Ах, как бы ушел, убежал сейчас отсюда Машин! С ней. Ускакал к чертовой матери и, может, шарахнулся бы с обрыва, спросив на ухо: со мной? — и она бы только кивнула — да. Как бы долго еще летели они вместе. Косо, с обрыва, переворачиваясь в воздухе, держа друг друга за перекрутившиеся руки, как снится иногда… Только в детстве.

Рука его потянулась к ее голове, к припорошенной снегом шапочке, накрытой тоненькой шалькой, как тогда, когда она играла в своем доме светскую даму, и была полна любопытства, и жила еще прежней жизнью, и спрашивала его чушь несусветную — был ли он в свите великого князя… В свите короля Людовика. Девчонка. Рука потянулась, но Машин остановил себя и сказал, кривя рот со шрамом:

— Что вы, барышня, как сумасшедшая, кидаетесь, обознались?

Он все-таки сказал это слово, так много вобравшее в себя. Это была разрешившаяся таким образом ревность, боль, неверие. Он бы не выжил, если бы не сказал этого, по сути мальчишеского: обознались?

Она услышала, но не оторвалась от шинели, которая пахла сукном, только материей — не им, не ремнями, не табаком, — а штукой материи, как в галантерейной лавке. Она не оторвалась еще, но уже не стало ощущения защиты. Между лицом и шинелью проник холод. Чувствуя малейшее ее движение всегда, Машин понял этот промежуток и, слыша немоту вокруг, стал отдирать ее пальцы и еще суше повторил: обознались?

Как она легко оторвалась! И холодно стало пригретой ею груди. Эвангелина отбежала. Все так же немо было вокруг. Ее отчаянный бросок к Машину привел всех в смятение. Эвангелина еще обвела их глазами, обвела и увидела, как отходят глаза, прячутся от ее взгляда, а Томаса как не глядела, так и не глядит. Эвангелина бы осталась. Бросилась бы к Томасе, сказала что-нибудь, сидела бы с ней на крыльце, пока та не простила что-то непрощаемое. Но ветер подхватил, ветер понес. Вьюга началась, и Эва побежала, не прямо, лицом вперед, а боком, все еще лицом к ним. Все еще. И у каждого возникло желание окликнуть ее, остановить, броситься за ней — удержать от чего-то, рассудить что-то, здесь же, на улице, во вьюге, на снежном крыльце. Но они все были детьми. Только Фира и Липилин были взрослыми, но что они могли сделать с такими большими детьми, которые играли взабуду́щую.

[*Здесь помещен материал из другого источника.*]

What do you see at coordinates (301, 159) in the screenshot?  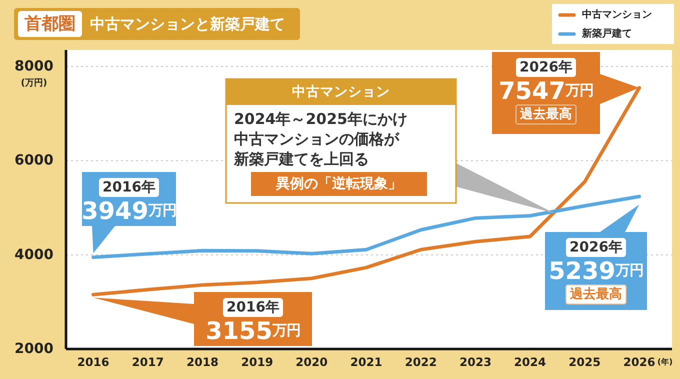 I see `annotation: 新築戸建てを上回る` at bounding box center [301, 159].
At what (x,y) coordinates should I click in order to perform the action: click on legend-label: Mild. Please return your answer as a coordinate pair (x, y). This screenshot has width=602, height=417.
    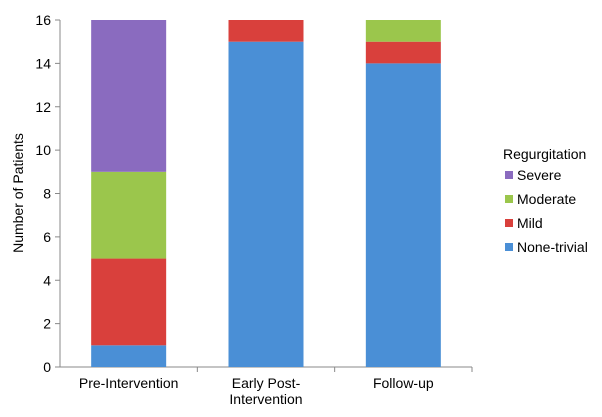
    Looking at the image, I should click on (530, 223).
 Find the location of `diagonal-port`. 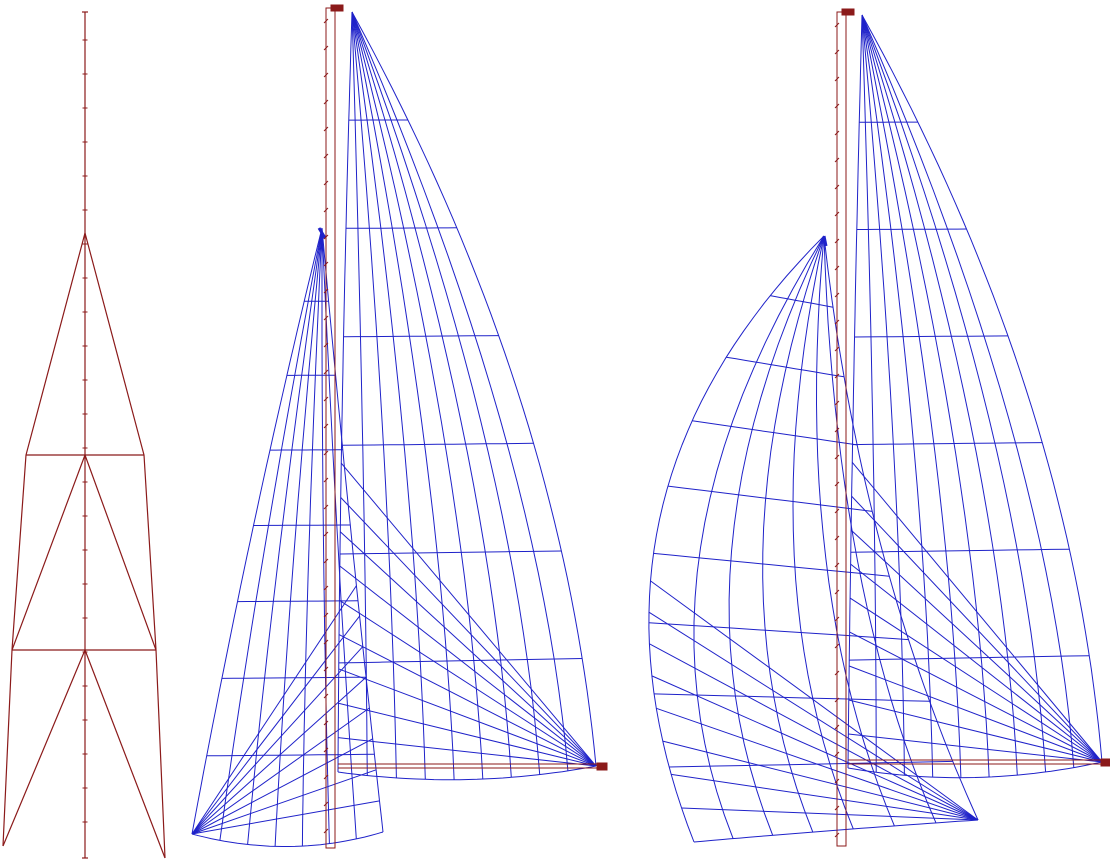

diagonal-port is located at coordinates (48, 552).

В недозволенное. Будто взрослые. Дети играют жестоко подчас. Никто и не крикнул Эвангелине-Уленьке, и никто за нею не побежал. Нужно было выдержать все правила, созданные ими же, детьми, до конца. Коля побежал бы, если бы не сказала про себя Томаса: я — уродина. И невозможно было ответить: нет, вы не уродина, Тоня. Вот потому остался стоять неподвижно Коля.